Unfortunately, dirigibles are very vulnerable to vagaries in the weather…

It’s a riveting read, steady, factual, detailed. We end up hearing from several dead pilots – a restless lot it seems – and what they have to say about the Afterlife is fascinating. Hint: It’s better to clean up your act while you are still in this body.
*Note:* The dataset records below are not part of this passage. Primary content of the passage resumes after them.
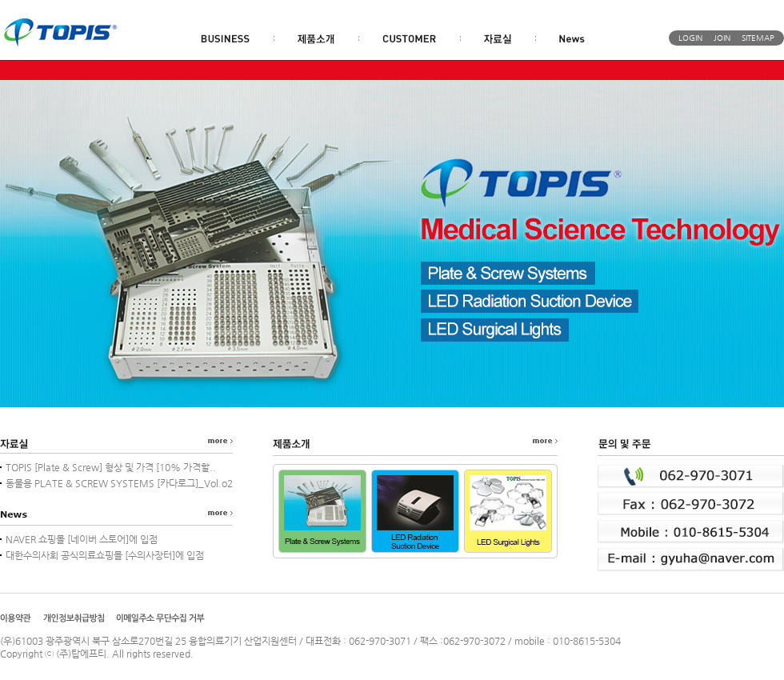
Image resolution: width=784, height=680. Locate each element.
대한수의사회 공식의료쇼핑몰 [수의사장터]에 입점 (105, 555)
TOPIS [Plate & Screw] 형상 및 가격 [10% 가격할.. (110, 467)
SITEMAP (758, 38)
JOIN (722, 38)
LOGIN (690, 38)
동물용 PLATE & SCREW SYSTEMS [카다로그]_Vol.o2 (119, 483)
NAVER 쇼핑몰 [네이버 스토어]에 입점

You can’t just count on things magically transforming “over there;” angelic beings doing your work for you.

And, if you can, get your work and your stuff sorted before you go – or else you might hover around watching helplessly while your heirs struggle with your unfinished business.

And, try not to die in an aviation accident. Apparently such a death creates all sorts of shock and turmoil, difficult to deal with.

I found this book on one of those free-book shelves in Corfu, and a serendipitous find it was, even in its scruffy old hardback incarnation with the dust-jacket gone. I was completely absorbed in it, and when I was done, set about looking for anything else by that author. Highly recommended.

Review by Madhuri

John G FullerJohn G. Fuller (1913 – 1990) was a New England-based American author of several non-fiction books and newspaper articles, mainly focusing on the theme of extra-terrestrials and the supernatural. For many years he wrote a regular column for the Saturday Review magazine, called Trade Winds. Further books are We Almost Lost Detroit, The Ghost of Flight 401, Incident at Exeter, and The Interrupted Journey.